* **Your task**
Rewrite the lines of the listing starting at the line that contains "You are a GUI" and ending at the line that contains "click(88, 461)", with "row label" changed to "column header" and nothing else altered. Give only those lines.

## begin Records shown

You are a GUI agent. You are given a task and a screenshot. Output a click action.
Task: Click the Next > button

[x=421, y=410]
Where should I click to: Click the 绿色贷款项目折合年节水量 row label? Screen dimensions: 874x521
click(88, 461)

## end Records shown
## begin Records shown

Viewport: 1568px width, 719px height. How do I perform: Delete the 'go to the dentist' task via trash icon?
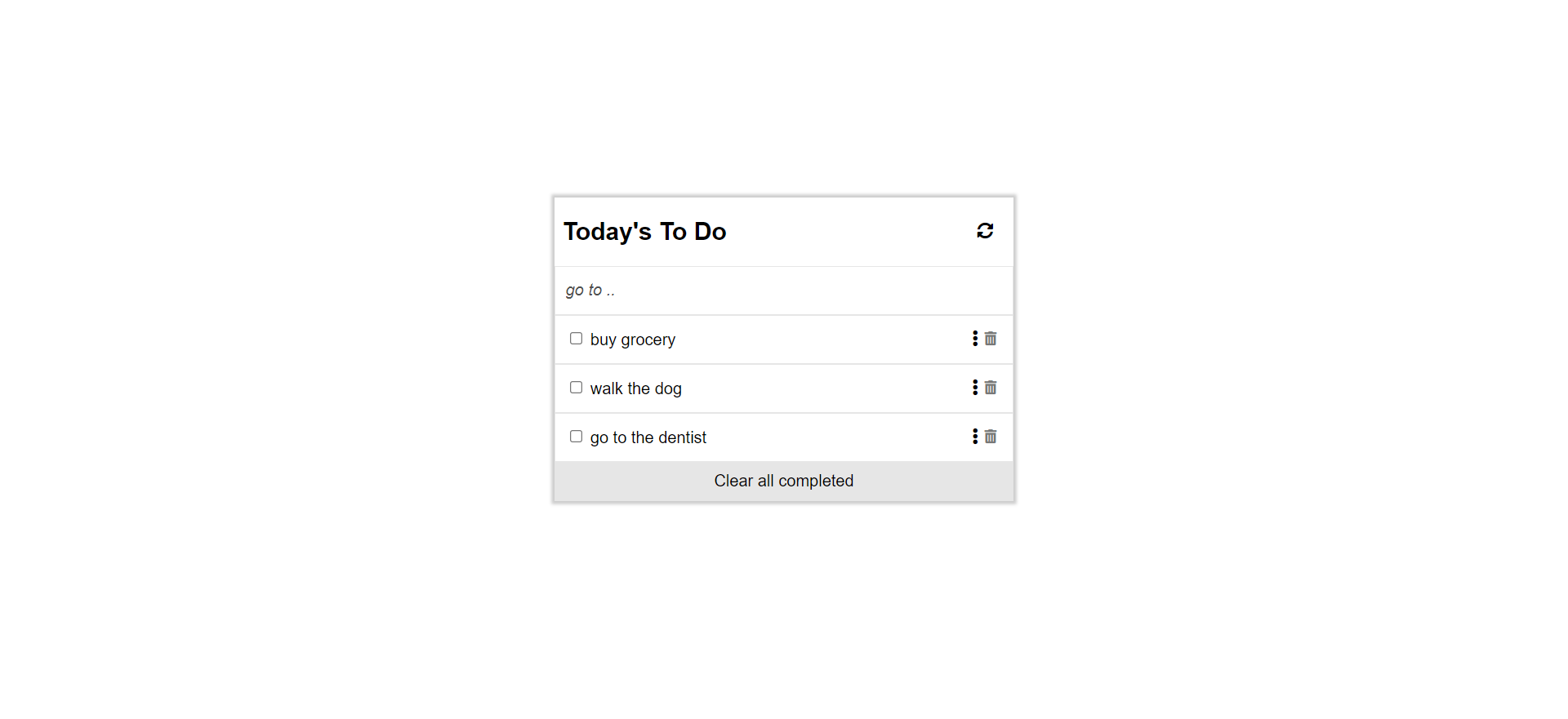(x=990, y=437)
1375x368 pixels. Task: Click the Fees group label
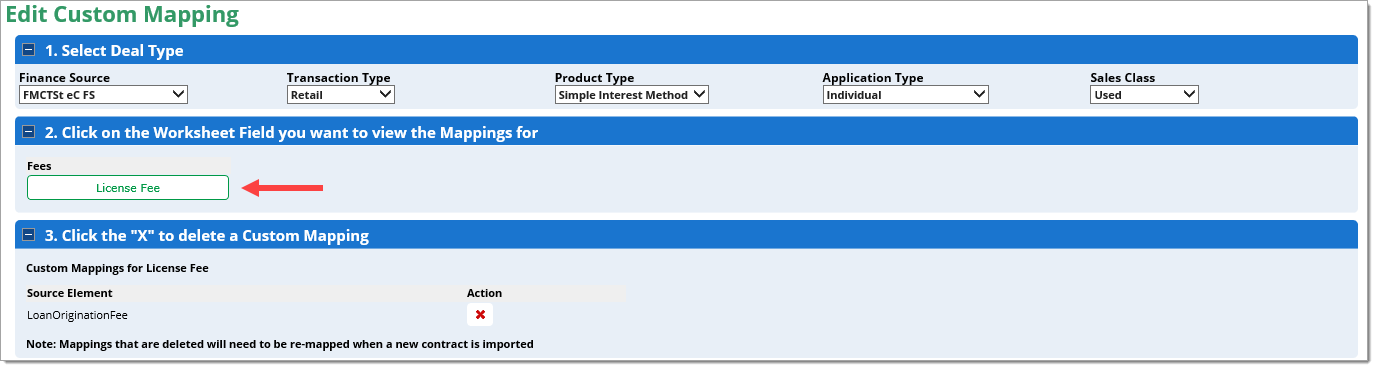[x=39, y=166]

## end Records shown

* **Task output**
You are a GUI agent. You are given a task and a screenshot. Output a click action.
Task: Click the Next > button

[x=421, y=410]
Where should I click to: Click the 绿色贷款项目折合年节水量 column header? Screen dimensions: 874x521
click(88, 461)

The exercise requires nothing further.